脳腸相関②:脳と対話する腸


CONTENTS - 目次

「腸」は単なる消化器官ではない

 腸は、食べ物を消化して、栄養素を吸収する場所であることから、消化器官として知られています。ところが、近年、腸は消化器官としての役割に加え、「免疫系」、「内分泌系」、「神経系」の働きが発達している重要な器官であることが明らかになってきました。

腸に備わる働き

①免疫系~人体最大の免疫器官~
 私たちの消化管は口から肛門までひと続きの筒状になっています。腸は体の中にありますが、その内側は外界に曝されており、実は内なる外と言えます。そのため、腸は食べ物だけでなく、細菌やウイルスなどのさまざまな病原体と常に接する場所として、さまざまなリスクに対応できる態勢がとられています。それが、免疫系です。腸には体全体の半数以上の免疫細胞が存在し、腸管免疫系という独自の免疫系が発達していることから、人体最大の免疫器官とも言われています。

②内分泌系~ホルモンの分泌~
 私たちの体内では、体のさまざまなはたらきを調節するホルモンという物質が分泌されています。ホルモンの分泌により、体の外や内でなんらかの変化が起きても、体の働きが常に同じになるように保たれています。
 腸には、このホルモンを分泌する腸管内分泌細胞という細胞が存在していて、内分泌器官としての役割も担っています。
 おなかが空いた、と私たちが感じる「空腹感」。この空腹という感覚は、腸から分泌される食欲を促すホルモンが「空腹だから何か食べて」という信号を脳に伝えることで起こります。

③神経系~自分で考えて、活動できる~
 腸には、思考を司る脳と同じように、入ってきた情報の処理と処理した情報を伝達する役割を担う神経細胞が存在すると言われています。その数は脳や脊髄に次いで多く、さまざまな種類の神経細胞が存在しています。
 腸にはこの神経細胞が網のように広がっており、腸管神経系と言われる独自の神経ネットワークが発達しています。そのため、脳の指令が無くても自分で考えて、自分で活動することができ、脳と同じように外部からの情報を処理し、伝達できると言われています。

脳と腸の情報交換

 以前から、脳は全身の機能を支配していると考えられ、腸との関係においても脳で感じた不安が腸に伝えられるという研究が行われていました。ところが、近年、腸には腸管神経系という独自の神経ネットワークが発達しており、感知したさまざまな情報を処理して脳へ伝達していることが分かってきました。つまり、脳と腸は情報を交換しあう、言い換えると、対話をしているのです。

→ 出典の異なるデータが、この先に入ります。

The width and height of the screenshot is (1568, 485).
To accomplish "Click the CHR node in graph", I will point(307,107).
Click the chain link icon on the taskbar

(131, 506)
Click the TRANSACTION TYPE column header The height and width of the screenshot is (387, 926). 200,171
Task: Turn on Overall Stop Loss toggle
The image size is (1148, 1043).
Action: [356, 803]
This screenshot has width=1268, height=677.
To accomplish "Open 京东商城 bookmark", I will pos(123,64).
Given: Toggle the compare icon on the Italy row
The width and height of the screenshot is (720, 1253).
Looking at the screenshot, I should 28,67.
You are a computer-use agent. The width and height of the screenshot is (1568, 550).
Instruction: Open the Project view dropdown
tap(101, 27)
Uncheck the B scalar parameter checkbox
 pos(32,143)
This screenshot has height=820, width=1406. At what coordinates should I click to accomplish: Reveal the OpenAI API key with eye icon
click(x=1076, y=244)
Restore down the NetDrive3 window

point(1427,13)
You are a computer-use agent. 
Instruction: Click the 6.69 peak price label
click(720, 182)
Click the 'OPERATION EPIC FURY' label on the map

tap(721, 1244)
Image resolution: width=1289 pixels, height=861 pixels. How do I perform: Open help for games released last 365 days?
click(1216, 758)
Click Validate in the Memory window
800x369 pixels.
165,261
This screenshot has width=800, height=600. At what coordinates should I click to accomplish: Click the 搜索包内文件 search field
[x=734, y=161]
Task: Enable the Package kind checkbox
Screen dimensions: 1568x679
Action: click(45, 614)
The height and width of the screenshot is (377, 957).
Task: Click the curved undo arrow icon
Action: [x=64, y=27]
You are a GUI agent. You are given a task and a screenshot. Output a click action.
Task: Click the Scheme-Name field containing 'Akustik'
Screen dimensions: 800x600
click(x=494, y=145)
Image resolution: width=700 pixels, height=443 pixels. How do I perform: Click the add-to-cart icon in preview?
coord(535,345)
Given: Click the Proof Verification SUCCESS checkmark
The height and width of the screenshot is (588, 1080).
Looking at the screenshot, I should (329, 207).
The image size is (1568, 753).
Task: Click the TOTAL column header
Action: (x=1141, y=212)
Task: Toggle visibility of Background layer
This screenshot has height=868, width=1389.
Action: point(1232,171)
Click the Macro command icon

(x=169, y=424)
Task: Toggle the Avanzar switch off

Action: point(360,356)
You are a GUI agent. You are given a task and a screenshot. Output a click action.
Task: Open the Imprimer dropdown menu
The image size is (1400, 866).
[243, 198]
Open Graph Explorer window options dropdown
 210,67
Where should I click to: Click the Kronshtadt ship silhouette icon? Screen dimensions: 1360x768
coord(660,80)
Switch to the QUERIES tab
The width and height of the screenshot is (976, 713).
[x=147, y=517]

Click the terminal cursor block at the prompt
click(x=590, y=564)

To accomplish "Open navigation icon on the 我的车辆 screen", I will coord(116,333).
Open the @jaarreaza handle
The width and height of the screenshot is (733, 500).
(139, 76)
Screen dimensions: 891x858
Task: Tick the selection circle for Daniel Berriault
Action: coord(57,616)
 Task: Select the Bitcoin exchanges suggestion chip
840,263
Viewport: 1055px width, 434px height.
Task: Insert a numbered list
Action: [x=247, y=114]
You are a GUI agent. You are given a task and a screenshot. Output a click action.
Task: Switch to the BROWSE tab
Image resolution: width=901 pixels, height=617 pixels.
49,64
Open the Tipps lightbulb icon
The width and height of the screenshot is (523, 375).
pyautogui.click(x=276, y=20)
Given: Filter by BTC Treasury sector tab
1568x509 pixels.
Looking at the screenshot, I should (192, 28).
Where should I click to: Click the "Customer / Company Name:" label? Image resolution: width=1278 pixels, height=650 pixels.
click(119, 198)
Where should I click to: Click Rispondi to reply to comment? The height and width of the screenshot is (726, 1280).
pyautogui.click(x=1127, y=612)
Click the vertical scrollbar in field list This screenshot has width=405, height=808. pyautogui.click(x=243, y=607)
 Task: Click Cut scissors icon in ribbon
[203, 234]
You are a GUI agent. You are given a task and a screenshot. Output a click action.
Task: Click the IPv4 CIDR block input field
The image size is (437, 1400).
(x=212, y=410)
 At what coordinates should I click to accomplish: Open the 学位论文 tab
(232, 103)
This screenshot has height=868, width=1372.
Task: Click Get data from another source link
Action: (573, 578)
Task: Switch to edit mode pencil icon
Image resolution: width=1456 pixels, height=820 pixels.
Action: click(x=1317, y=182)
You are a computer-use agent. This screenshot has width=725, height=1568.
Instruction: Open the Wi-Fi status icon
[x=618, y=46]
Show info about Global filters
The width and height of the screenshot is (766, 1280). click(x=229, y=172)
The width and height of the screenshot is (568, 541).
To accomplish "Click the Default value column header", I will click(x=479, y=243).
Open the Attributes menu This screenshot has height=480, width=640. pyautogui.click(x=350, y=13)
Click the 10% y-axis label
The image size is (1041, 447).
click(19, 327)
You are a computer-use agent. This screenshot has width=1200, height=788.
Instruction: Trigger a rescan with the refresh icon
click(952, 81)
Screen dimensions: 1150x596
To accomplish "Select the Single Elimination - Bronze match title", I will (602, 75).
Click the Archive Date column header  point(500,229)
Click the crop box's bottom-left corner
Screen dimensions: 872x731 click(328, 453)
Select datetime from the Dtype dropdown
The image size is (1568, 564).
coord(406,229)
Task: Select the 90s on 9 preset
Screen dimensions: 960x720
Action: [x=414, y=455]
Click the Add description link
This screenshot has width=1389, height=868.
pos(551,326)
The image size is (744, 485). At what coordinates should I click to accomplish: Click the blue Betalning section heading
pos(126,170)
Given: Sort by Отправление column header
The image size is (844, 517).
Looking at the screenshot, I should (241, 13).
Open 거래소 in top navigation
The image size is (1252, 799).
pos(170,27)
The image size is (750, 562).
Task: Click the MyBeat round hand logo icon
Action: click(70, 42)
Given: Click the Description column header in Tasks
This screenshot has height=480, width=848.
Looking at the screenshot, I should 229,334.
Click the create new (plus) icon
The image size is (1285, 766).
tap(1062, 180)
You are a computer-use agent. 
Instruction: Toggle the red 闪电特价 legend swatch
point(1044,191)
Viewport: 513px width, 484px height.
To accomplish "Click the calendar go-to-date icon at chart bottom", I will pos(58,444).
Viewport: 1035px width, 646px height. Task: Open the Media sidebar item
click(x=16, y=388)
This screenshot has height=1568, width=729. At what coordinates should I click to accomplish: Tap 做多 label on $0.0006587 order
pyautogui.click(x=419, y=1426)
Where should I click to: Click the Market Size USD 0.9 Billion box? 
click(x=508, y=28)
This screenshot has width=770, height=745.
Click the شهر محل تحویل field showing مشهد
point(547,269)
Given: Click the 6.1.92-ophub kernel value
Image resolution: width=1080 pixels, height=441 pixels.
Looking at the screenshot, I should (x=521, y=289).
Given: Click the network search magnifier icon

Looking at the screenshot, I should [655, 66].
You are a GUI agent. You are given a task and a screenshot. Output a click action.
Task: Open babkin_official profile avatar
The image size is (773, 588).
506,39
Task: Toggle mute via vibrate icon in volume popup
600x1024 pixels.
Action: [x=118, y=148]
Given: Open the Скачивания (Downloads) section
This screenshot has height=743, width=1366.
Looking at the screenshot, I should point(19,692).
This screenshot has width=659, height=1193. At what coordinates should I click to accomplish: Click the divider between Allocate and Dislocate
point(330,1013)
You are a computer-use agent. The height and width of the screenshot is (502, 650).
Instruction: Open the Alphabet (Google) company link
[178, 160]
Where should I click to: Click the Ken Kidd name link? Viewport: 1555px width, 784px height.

 この脳と腸の情報交換は、免疫系、内分泌系、神経系という腸に備わる機能を介して行われています。特に、腸から脳への情報伝達のルートとして注目されているのが、「迷走神経」です。腸から脳への情報量は脳から腸よりも多いと考えられており、脳は腸から送られてくる情報に大きく影響を受けていると言えます。

 さらに最新の研究において、この腸から脳に送られる情報に、腸にすみつく微生物の存在が大きく影響を与えることも明らかになりつつあるのです。